TASK OBJECTIVE - Given the material below, output exactly the lines from the line with "Screenshot is 360x1664." to the line with "[Ir para o perfil de MissGatah] (28, 2118)", both ends included, and no other lines.

RECORDS SUPPLIED -

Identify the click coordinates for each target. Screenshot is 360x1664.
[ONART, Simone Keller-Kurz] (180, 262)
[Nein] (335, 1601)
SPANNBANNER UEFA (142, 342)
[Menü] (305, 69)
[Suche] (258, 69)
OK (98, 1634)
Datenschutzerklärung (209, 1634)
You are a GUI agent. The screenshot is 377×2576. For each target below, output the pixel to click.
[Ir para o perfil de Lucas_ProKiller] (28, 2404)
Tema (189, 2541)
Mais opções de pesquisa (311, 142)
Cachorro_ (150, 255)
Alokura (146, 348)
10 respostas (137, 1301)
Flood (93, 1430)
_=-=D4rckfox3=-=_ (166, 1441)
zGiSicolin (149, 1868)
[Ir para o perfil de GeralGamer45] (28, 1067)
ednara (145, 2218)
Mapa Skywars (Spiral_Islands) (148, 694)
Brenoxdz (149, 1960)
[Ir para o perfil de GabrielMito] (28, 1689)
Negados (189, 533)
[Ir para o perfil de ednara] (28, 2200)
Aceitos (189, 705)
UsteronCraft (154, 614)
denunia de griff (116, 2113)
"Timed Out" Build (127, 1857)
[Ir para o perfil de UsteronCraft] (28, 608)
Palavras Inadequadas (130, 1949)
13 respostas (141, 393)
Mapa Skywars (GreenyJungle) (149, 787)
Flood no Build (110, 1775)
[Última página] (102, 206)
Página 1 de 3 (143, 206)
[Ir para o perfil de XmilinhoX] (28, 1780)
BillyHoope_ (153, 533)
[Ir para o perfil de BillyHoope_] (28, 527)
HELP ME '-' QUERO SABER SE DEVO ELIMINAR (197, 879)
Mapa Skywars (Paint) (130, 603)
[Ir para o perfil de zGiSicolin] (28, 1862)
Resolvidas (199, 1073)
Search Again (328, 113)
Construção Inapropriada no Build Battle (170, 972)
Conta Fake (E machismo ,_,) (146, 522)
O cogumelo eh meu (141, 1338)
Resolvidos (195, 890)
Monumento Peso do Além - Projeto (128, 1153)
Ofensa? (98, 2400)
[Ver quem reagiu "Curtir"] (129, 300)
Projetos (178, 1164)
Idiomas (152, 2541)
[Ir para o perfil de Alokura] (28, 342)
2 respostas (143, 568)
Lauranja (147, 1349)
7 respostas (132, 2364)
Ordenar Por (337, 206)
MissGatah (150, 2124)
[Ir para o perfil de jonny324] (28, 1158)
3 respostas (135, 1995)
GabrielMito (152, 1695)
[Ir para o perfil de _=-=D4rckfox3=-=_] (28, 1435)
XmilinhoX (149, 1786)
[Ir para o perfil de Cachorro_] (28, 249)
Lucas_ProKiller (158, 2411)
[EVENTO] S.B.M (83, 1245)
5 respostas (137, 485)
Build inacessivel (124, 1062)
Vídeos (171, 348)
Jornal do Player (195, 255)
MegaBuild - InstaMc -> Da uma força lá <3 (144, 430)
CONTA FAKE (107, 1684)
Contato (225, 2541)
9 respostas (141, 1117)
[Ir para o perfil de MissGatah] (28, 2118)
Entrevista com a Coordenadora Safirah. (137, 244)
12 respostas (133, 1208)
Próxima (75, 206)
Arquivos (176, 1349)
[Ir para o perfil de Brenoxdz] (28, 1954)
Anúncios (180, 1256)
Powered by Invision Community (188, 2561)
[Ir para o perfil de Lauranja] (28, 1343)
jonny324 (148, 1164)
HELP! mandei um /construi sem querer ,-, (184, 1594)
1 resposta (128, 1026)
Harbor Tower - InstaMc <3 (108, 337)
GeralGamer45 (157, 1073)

...

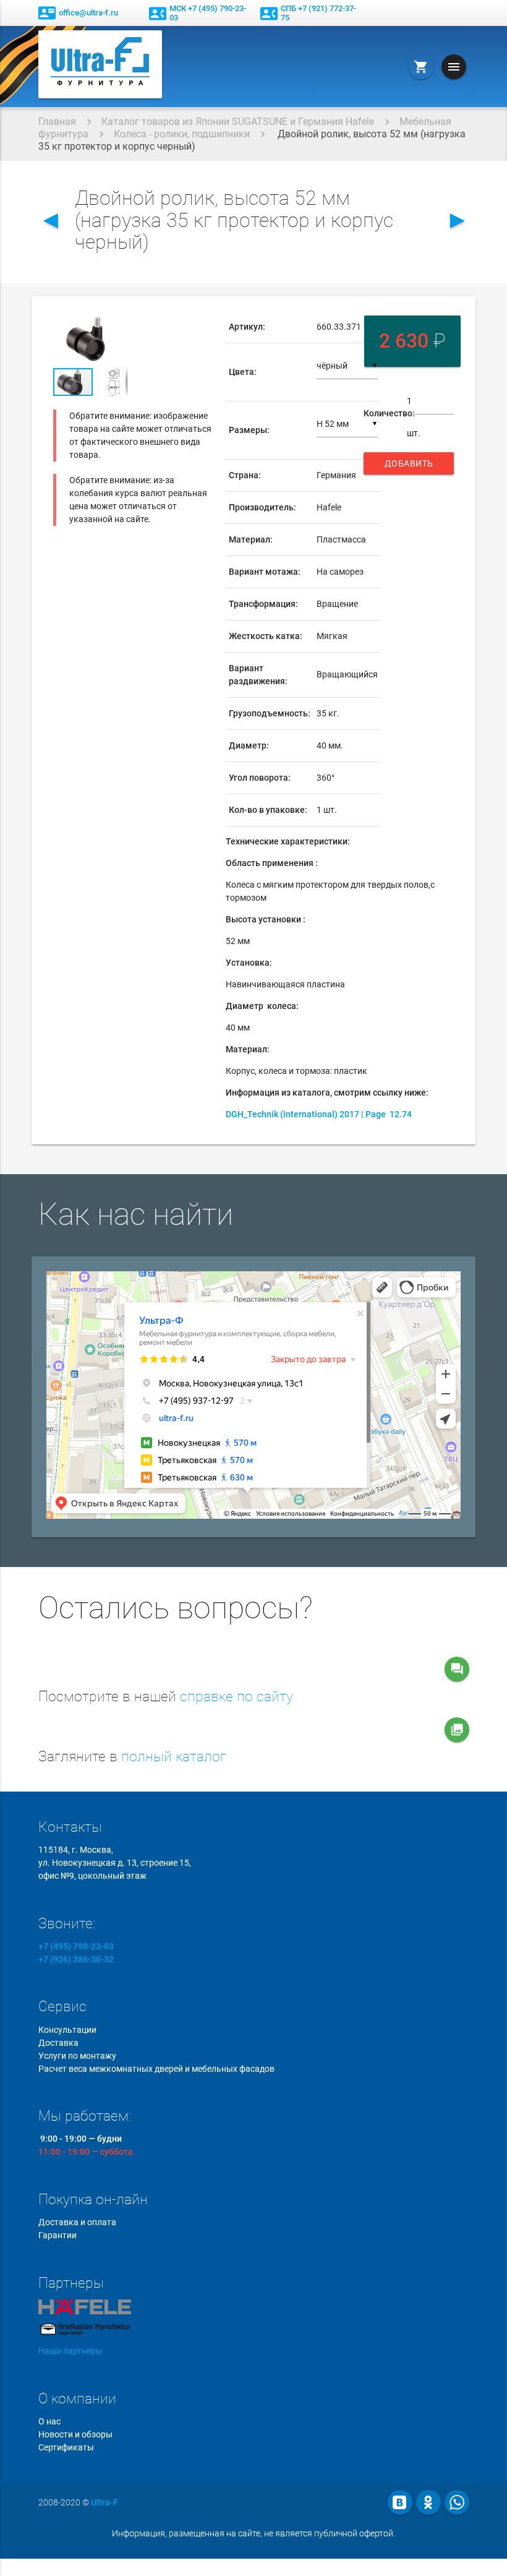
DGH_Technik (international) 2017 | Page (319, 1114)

* * *

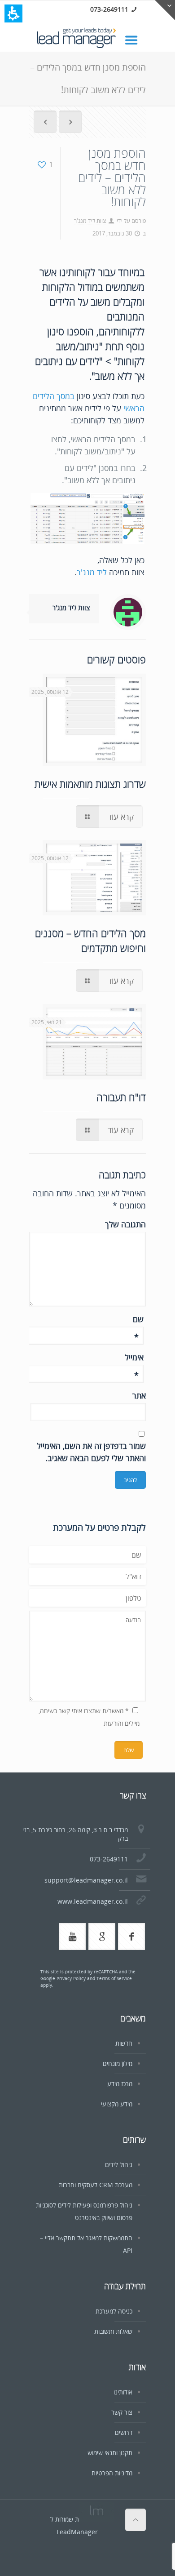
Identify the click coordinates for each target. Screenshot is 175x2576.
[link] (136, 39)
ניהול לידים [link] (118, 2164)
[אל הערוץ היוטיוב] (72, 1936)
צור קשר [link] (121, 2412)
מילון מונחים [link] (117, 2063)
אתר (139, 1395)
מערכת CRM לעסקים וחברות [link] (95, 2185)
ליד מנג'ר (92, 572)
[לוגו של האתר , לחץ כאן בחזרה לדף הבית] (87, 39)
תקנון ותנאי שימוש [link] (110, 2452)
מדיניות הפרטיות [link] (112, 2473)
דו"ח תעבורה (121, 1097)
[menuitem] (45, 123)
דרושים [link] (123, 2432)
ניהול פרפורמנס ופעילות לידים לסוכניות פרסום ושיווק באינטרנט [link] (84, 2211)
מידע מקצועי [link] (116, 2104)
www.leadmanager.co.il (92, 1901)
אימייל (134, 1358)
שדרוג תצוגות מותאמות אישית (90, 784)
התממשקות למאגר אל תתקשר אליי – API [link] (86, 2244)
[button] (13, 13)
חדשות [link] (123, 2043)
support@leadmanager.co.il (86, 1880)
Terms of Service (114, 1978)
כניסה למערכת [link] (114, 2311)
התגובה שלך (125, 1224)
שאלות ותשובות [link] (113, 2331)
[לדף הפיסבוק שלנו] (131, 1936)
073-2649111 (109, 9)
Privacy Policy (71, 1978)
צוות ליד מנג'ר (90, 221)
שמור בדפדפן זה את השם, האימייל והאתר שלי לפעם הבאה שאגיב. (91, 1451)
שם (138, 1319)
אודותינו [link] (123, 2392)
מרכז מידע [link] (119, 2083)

EXPECTED ANSWER -
Identify the click coordinates for each target. Screenshot is 360x1664.
[ONART, Simone Keller-Kurz] (180, 262)
[Nein] (335, 1601)
SPANNBANNER UEFA (142, 342)
[Menü] (305, 69)
[Suche] (258, 69)
OK (98, 1634)
Datenschutzerklärung (209, 1634)
You are a GUI agent. The screenshot is 377×2576. For each target below, output the pixel to click.
[Ir para o perfil de Lucas_ProKiller] (28, 2404)
Tema (189, 2541)
Mais opções de pesquisa (311, 142)
Cachorro_ (150, 255)
Alokura (146, 348)
10 respostas (137, 1301)
Flood (93, 1430)
_=-=D4rckfox3=-=_ (166, 1441)
zGiSicolin (149, 1868)
[Ir para o perfil de GeralGamer45] (28, 1067)
ednara (145, 2218)
Mapa Skywars (Spiral_Islands) (148, 694)
Brenoxdz (149, 1960)
[Ir para o perfil de GabrielMito] (28, 1689)
Negados (189, 533)
[Ir para o perfil de ednara] (28, 2200)
Aceitos (189, 705)
UsteronCraft (154, 614)
denunia de griff (116, 2113)
"Timed Out" Build (127, 1857)
[Ir para o perfil de UsteronCraft] (28, 608)
Palavras Inadequadas (130, 1949)
13 respostas (141, 393)
Mapa Skywars (GreenyJungle) (149, 787)
Flood no Build (110, 1775)
[Última página] (102, 206)
Página 1 de 3 (143, 206)
[Ir para o perfil de XmilinhoX] (28, 1780)
BillyHoope_ (153, 533)
[Ir para o perfil de BillyHoope_] (28, 527)
HELP ME '-' QUERO SABER SE DEVO ELIMINAR (197, 879)
Mapa Skywars (Paint) (130, 603)
[Ir para o perfil de zGiSicolin] (28, 1862)
Resolvidas (199, 1073)
Search Again (328, 113)
Construção Inapropriada no Build Battle (170, 972)
Conta Fake (E machismo ,_,) (146, 522)
O cogumelo eh meu (141, 1338)
Resolvidos (195, 890)
Monumento Peso do Além - Projeto (128, 1153)
Ofensa? (98, 2400)
[Ver quem reagiu "Curtir"] (129, 300)
Projetos (178, 1164)
Idiomas (152, 2541)
[Ir para o perfil de Alokura] (28, 342)
2 respostas (143, 568)
Lauranja (147, 1349)
7 respostas (132, 2364)
Ordenar Por (337, 206)
MissGatah (150, 2124)
[Ir para o perfil de jonny324] (28, 1158)
3 respostas (135, 1995)
GabrielMito (152, 1695)
[Ir para o perfil de _=-=D4rckfox3=-=_] (28, 1435)
XmilinhoX (149, 1786)
[Ir para o perfil de Cachorro_] (28, 249)
Lucas_ProKiller (158, 2411)
[EVENTO] S.B.M (83, 1245)
5 respostas (137, 485)
Build inacessivel (124, 1062)
Vídeos (171, 348)
Jornal do Player (195, 255)
MegaBuild - InstaMc -> Da uma força lá <3 (144, 430)
CONTA FAKE (107, 1684)
Contato (225, 2541)
9 respostas (141, 1117)
[Ir para o perfil de MissGatah] (28, 2118)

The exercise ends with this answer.